1.第二次世界大戦を防げなかった国際連盟の反省を踏まえ、国際平和と安全の維持の為に作られた連合体です。
2.ヨーロッパにおける資本主義国家と社会主義国家の境界線です。
ハニワくん
博士
『国連』を英語にすると『United Nations』で、これは大戦中の『連合国』という意味。
国際連合は、前段階である『国際連盟』のリニューアル強化版ですが、同時に『戦勝国による世界秩序』の始まりを強調するために用意された組織でもあります。戦勝国側の5大国、
- アメリカ
- ソ連
- イギリス
- フランス
- 中華民国
は安全保障理事会の『常任理事国』となり、『拒否権』という強い権限を持ち、戦争に負けた側の国は制裁を食らいました。
かつて、フランスとイギリスがこの世界の覇権をかけて争った時代がありましたが、この時代になるとその覇権争いは『アメリカ、ソ連』の間で行われるようになります。アメリカ対ソ連というのは(資本主義国家)対(社会主義国家)を意味し、『考え方の違い』でこの世界はまた大きな衝突を予期することになります。
1946年、イギリスの首相チャーチルはクルトン演説で、
『バルト海のシュチェチンからアドリア海のトリエステまで、鉄のカーテンが降ろされた。』
とソ連を非難します。そして1947年、アメリカの大統領トルーマンが『トルーマン・ドクトリン』と呼ばれる演説を行います。

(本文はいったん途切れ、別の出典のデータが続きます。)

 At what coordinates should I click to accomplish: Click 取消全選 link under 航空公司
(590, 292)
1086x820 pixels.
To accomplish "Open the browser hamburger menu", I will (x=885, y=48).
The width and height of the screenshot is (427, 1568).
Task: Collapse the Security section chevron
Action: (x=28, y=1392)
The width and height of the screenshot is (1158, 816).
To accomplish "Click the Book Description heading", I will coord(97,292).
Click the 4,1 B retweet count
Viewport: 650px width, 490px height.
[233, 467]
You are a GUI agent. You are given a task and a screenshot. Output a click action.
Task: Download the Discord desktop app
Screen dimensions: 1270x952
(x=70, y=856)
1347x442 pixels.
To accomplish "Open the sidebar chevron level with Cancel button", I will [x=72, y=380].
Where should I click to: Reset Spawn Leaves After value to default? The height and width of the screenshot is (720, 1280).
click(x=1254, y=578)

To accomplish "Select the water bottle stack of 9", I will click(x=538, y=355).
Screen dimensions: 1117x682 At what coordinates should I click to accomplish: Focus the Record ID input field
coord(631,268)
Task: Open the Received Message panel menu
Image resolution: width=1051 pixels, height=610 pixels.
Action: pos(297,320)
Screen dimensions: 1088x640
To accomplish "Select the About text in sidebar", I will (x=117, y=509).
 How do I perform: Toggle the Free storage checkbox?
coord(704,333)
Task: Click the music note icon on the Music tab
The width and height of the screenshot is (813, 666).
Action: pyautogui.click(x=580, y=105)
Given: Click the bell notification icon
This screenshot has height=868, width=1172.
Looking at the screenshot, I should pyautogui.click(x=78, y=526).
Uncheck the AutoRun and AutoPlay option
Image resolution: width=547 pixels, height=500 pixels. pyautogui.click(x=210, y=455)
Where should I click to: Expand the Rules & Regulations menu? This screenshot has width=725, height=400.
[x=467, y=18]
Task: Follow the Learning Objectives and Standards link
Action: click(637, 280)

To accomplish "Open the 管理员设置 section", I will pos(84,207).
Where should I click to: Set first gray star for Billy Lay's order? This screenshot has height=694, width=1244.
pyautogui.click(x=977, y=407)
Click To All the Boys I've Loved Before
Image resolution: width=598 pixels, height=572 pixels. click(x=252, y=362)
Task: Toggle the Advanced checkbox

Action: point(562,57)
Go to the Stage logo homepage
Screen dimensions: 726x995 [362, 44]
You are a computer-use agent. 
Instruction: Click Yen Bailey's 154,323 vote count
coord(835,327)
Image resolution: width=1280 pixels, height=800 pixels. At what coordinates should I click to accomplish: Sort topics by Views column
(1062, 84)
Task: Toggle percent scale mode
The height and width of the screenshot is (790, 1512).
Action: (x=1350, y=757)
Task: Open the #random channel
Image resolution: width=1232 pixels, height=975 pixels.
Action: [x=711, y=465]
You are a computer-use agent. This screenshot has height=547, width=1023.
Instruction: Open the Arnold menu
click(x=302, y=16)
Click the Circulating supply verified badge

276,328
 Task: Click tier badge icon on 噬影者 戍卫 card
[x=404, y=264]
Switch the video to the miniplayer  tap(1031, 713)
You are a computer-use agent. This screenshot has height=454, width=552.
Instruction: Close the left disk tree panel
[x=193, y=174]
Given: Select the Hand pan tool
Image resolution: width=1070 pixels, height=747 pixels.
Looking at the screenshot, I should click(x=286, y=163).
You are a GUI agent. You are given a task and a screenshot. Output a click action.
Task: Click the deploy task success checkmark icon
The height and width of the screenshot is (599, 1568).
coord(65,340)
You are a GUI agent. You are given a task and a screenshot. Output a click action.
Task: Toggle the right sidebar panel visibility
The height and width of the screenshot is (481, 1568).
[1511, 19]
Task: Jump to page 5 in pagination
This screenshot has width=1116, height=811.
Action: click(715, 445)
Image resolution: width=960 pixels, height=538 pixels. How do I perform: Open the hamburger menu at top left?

『ギリシャとトルコが共産主義勢力に脅かされています。軍事援助をしなければ世界はドミノ倒しのように共産主義に染まってしまう。自由諸国を支援するのはアメリカの使命です。』
これによってアメリカはギリシャとトルコへの支援を表明し、アメリカとソ連は対立することになりました。ここから『冷戦』が始まってしまいます。
博士
ハニワくん
先生
第二次世界大戦終了後
『国際連合』『冷戦』
上記の記事の続きだ。1945年、ベルリンを包囲されたヒトラーは自殺し、翌年5月にドイツは無条件降伏。1945年8月14日に日本が『ポツダム宣言』を受諾し、1945年9月2日に調印・即時発効(降伏文書)に至って第二次世界大戦(太平洋戦争)は終結した。戦争に勝ったのは『連合軍』だった。
枢軸国
ナチス・ドイツ | ヒトラー |
日本 | 東条英機 |
イタリア | ムッソリーニ |
連合国
イギリス | チャーチル |
フランス | ド・ゴール |
アメリカ | フランクリン・ルーズベルト |
ソ連 | スターリン |
中国 | 蒋介石 |
ルーズベルトからトルーマンへ
当時のアメリカ合衆国第32代大統領のフランクリン・ルーズベルトは、1945年4月12日に肖像画の作成途中で亡くなった。戦争が終わる4か月前だった。その後、33代大統領になったのはトルーマン。彼がこの後、第二次世界大戦で共闘したソ連とひと悶着起こすことになる。
[ハリー・S・トルーマン]
資本主義国家のアメリカ、社会主義国家のソ連
そもそも、資本主義国家のアメリカと、社会主義国家のソ連とでは、思想的に大きな違いがあった。ヒトラーやムッソリーニも、同じファシズム思想という形でくっついた関係だったわけで、人というものは基本的に、考え方が似た者同士でくっつくのが相場だ。ここにある考え方の差異は、やはり問題となってしまった。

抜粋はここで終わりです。